Ever catch yourself being hard on yourself? Expecting you have done more, better, different? Feeling like you “should” be elsewhere instead of where you are right now?
I think it’s a common thing for people because despite my knowing better, I still experience it in my life. And with that knowing that we are exactly where we need to be, my mindset shifts and has been shifting lately in discovering the body of work I have done in my life time. And trust me, it is a body of work, I am not being pretentious.
You see, before I became a US citizen last year, and a legal resident in 2011, I have been struggling to belong living in New York and doing all kinds things to make my way through college, graduate school, leadership programs, spiritual work: Reiki Master program, Vipassana mediation retreats, Sivananda Yoga… I have been continuing my education just so that I can live here and have been told by so many kind older people that there was a light in me I often failed to see myself. Somehow not having my green card in my hands, money in my account or anything published except for my Master Thesis, made me feel that none of the work I’ve done mattered.
Unlike today where we can zip everything into a digital file and have virtual instead of physical clutter, I carried some of my drawings, video tapes, keyboard and art supplies wherever I went. At some point, in my anger around things not working the way I wanted them to work, I even burned all my journals I have been writing since I was 8. Also, the pictures from Disneyland from when I first came to USA as an exchange student where I was 30-40 pounds heavier than now (and heavier than when I was pregnant with either of my children), were lit on fire, because I didn’t want to remember myself in that way. In short, I stripped all the fat from what I was doing so that I can be free to live and move and make sense of who I was and what I was doing next.
I look at people who are influencers nowdays, and ,without calling any names because I believe it is their right to do as they please, I wonder, why is so much of what I see created today lacking real substance and real content. We didn’t have access to internet and technology that allows you to make a movie on your actual cellphone, so even praciting our craft was far more expensive than it is today. Which meant, we were often silent unless there was something important we wanted to say.
That said, I do think there is a beauty in the way we grew up. I think that my generation and those who came before us are here to preserve the soul of humanity. As much as everything is moving to this work on a fly and embracing our imperfections, I think people are having a harder time creating a real connection and anxiety is running rampant. You have to be able to create connection in reality and be at peace with yourself before you can ever do that online. Nothing will ever come ahead of human touch, ability to be with another, enjoying the nature and experiencing real peace.

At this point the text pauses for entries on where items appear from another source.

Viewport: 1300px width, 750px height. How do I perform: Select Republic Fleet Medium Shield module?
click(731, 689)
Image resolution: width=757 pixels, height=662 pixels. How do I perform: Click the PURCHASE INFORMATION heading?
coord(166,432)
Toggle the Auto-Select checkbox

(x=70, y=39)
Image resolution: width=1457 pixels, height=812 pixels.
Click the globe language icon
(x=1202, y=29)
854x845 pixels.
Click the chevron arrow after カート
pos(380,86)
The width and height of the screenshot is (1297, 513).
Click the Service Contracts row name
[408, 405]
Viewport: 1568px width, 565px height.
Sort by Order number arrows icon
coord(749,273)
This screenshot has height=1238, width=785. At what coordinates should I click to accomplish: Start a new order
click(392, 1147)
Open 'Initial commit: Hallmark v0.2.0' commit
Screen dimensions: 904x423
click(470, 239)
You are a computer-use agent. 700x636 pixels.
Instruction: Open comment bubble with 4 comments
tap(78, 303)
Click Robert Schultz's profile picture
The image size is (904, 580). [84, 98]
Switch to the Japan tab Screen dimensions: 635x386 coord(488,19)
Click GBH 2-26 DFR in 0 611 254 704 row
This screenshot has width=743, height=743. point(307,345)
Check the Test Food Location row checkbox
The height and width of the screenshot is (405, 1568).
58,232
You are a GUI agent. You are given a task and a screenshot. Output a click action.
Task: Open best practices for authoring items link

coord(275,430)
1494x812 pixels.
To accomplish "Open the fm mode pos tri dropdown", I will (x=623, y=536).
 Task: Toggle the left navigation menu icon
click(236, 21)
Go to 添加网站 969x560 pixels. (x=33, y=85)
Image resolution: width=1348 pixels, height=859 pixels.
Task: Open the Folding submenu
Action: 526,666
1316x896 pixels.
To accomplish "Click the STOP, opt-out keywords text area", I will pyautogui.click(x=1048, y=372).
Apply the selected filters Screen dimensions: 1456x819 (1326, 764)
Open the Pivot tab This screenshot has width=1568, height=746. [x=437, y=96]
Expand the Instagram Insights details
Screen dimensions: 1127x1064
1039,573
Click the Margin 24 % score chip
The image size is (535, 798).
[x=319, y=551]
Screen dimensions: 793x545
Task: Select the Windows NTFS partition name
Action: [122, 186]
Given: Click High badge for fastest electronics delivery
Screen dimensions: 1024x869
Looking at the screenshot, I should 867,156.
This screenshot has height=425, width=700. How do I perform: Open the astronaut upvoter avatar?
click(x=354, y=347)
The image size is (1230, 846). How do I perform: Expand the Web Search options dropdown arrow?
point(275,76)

And while I look through all my work that has survived my moves, decluttering frenzies, self-criticism and just mere convenience, I am certainly reminded that I carry a message for people who are still able to appreciate the work I do with each person individually. I think there is a lot for us to learn and I am a fan of technology but I definitely believe that we need to continually work on our relationship with ourselves and connection with others.